Pero setenta y cinco menos treinta y dos da cuarenta y tres, de eso no hay ninguna duda, y de que partir de esa fecha, el nombre de Sartre dominará unos cuantos años la escena intelectual y filosófica francesa, tampoco.

Y que la filosofía francesa fue uno de sus mejores productos de exportación de la posguerra, también es un hecho. En aquellos años Francia ofreció al mundo tres productos de alta gama: el general de Gaulle, Brigitte Bardot y Sartre.

Por supuesto que hubo filósofos anteriores a Sartre en el recorrido del siglo pasado, pero no dejaron estela alguna, desaparecieron con su portador. El caso más notorio es el de Henri Bergson, escritor destacado y consagrado con un premio Nobel, que no tuvo —a pesar de haber anticipado descubrimientos científicos, como recordaron algunos estudiosos— continuidad filosófica ni efectos culturales notorios más allá de su vida.

Esta limitación en el tiempo de lo que Jankélévich define como filosofía francesa, me permitió imaginar la posibilidad de marcar períodos en su reciente historia.
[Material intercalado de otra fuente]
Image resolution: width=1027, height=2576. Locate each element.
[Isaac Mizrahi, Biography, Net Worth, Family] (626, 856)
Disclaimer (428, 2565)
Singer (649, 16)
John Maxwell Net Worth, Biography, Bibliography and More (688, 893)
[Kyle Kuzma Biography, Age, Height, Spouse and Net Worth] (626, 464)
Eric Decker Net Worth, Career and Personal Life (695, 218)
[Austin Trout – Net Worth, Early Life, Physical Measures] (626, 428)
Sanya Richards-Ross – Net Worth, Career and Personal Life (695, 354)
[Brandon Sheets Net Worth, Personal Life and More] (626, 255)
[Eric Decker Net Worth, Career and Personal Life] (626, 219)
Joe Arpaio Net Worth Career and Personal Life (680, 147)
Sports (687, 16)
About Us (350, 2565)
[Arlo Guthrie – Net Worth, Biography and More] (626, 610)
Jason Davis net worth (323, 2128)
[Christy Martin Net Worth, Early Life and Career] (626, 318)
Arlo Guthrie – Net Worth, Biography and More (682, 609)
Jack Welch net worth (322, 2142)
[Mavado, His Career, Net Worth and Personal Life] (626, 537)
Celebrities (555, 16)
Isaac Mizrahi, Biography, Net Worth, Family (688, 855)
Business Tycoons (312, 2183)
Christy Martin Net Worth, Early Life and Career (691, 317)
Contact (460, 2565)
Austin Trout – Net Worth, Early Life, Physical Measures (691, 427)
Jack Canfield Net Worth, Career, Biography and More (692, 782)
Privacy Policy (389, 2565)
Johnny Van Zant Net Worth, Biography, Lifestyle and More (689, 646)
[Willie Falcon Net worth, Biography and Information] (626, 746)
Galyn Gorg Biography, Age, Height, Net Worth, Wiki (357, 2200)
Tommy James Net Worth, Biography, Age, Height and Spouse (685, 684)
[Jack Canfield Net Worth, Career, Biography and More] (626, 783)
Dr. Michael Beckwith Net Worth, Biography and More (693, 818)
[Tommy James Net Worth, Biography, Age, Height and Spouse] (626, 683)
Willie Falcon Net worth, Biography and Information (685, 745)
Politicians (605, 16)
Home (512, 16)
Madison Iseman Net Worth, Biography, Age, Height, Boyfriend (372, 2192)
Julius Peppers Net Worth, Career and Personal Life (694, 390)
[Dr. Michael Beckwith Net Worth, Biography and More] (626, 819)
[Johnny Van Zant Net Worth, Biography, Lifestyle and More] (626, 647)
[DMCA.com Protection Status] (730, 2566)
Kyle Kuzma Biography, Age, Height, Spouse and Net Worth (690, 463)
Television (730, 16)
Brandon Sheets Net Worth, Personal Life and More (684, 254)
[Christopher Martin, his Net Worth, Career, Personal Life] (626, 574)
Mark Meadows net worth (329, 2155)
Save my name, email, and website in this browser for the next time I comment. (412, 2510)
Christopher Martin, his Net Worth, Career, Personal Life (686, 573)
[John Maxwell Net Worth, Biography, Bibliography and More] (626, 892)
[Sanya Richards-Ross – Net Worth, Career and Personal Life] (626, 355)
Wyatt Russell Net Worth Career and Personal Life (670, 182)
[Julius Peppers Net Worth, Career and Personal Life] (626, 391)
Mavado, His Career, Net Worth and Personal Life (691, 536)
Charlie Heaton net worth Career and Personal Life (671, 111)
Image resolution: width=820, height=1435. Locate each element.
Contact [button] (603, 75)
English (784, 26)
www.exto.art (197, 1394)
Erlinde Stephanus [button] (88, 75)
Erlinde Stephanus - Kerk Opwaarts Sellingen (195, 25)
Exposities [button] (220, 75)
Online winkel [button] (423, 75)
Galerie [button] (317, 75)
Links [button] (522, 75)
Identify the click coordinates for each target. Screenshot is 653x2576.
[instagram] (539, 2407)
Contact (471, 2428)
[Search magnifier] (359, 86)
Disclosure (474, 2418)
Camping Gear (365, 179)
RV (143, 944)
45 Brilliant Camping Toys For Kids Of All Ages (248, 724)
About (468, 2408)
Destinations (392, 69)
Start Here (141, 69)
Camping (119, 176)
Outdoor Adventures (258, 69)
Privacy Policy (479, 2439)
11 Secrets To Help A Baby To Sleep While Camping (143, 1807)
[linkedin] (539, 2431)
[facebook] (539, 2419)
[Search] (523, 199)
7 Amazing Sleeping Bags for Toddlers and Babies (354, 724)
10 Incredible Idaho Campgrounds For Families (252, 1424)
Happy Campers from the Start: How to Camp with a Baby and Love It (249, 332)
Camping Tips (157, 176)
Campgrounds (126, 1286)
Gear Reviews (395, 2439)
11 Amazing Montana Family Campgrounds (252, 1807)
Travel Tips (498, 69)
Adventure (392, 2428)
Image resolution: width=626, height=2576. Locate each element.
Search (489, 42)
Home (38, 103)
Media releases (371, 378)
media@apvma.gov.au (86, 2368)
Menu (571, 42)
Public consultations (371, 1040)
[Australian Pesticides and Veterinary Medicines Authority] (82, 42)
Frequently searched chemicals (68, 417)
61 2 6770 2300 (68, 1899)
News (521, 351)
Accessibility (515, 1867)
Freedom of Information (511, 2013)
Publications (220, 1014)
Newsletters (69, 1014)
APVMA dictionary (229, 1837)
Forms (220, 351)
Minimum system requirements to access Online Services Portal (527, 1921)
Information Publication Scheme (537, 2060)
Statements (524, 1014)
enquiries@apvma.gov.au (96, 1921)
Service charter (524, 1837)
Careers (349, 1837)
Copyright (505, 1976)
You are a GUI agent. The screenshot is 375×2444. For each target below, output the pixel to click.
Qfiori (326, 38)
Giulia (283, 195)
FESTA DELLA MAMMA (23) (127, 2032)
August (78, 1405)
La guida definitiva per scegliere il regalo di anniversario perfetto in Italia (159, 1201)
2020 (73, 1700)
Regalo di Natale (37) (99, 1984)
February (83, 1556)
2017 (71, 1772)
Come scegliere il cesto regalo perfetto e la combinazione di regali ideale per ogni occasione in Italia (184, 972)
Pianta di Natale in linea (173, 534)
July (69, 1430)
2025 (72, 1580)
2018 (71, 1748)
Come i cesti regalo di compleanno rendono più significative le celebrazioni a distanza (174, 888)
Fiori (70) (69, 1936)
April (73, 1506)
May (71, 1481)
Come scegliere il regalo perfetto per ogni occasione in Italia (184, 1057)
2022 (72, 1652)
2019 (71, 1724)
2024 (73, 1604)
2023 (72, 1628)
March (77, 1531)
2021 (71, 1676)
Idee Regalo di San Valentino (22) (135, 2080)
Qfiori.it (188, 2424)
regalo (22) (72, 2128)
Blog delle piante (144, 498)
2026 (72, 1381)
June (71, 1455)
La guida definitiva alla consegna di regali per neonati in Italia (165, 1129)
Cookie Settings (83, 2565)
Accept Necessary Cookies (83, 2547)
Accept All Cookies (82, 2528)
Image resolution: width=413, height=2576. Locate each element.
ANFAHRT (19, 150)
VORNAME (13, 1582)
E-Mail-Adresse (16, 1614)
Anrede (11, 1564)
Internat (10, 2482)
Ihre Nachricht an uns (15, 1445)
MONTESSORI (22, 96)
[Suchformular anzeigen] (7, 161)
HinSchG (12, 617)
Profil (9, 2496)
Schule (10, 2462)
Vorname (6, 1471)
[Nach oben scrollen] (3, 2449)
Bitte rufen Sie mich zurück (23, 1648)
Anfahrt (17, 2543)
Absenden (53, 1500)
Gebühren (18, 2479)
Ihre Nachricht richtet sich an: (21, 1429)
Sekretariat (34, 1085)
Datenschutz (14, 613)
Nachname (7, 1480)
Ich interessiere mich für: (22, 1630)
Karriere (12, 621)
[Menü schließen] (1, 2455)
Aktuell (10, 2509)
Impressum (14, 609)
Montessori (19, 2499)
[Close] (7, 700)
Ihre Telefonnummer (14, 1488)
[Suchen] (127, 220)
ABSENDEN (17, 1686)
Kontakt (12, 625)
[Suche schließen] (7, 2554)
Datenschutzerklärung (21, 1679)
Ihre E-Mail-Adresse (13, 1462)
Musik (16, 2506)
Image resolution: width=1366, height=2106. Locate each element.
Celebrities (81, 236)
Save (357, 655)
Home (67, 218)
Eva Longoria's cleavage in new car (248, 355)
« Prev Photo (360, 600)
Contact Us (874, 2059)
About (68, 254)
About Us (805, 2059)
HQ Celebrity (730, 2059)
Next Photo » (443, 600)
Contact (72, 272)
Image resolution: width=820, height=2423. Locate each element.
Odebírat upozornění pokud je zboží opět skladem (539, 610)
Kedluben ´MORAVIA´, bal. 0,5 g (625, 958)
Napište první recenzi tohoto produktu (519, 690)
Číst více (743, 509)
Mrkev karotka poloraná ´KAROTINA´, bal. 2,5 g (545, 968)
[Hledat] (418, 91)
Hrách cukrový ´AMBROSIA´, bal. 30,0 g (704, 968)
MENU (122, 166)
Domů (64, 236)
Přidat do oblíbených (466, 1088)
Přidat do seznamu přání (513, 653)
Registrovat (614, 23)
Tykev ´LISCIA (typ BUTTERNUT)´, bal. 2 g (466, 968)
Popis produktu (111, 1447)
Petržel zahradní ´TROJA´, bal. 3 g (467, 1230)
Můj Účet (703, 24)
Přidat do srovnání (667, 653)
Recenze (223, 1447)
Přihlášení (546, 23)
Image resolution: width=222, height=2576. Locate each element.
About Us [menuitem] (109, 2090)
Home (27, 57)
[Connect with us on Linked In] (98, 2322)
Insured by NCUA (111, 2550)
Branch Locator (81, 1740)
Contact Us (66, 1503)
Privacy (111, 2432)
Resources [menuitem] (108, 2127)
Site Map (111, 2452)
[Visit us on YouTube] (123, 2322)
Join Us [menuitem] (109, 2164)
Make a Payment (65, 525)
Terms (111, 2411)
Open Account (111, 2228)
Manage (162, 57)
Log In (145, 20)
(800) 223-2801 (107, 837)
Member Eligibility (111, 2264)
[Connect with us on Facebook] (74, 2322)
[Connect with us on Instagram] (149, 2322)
Desde esa fecha de iniciación hasta hoy, han transcurrido siete décadas. Por un lado es una enormidad, aunque no tanto. La Segunda Guerra Mundial no data del Paleolítico. Muchos extienden las consecuencias de aquella conflagración hasta 1989, momento en que se desmorona el sistema soviético y se da por finalizado el mundo bipolar. Por lo que la fecha se aproxima a la nuestra.

La obra de Sartre no tiene la pátina de la de Rousseau o de Descartes. Estos últimos pertenecen a la era de las pelucas y de las cortes, Sartre es sinónimo de cigarrillo negro, de literatura y de revolución.

Cualquiera de nosotros que mencione a un joven de nuestros días la palabra «revolución», o «negro sin filtro», no buscará un diccionario ni una enciclopedia para saber de qué le hablamos. No es lo mismo una idea innata, el genio maligno, o la bondad natural de los primeros hombres que denunciar la opresión de los condenados de la tierra.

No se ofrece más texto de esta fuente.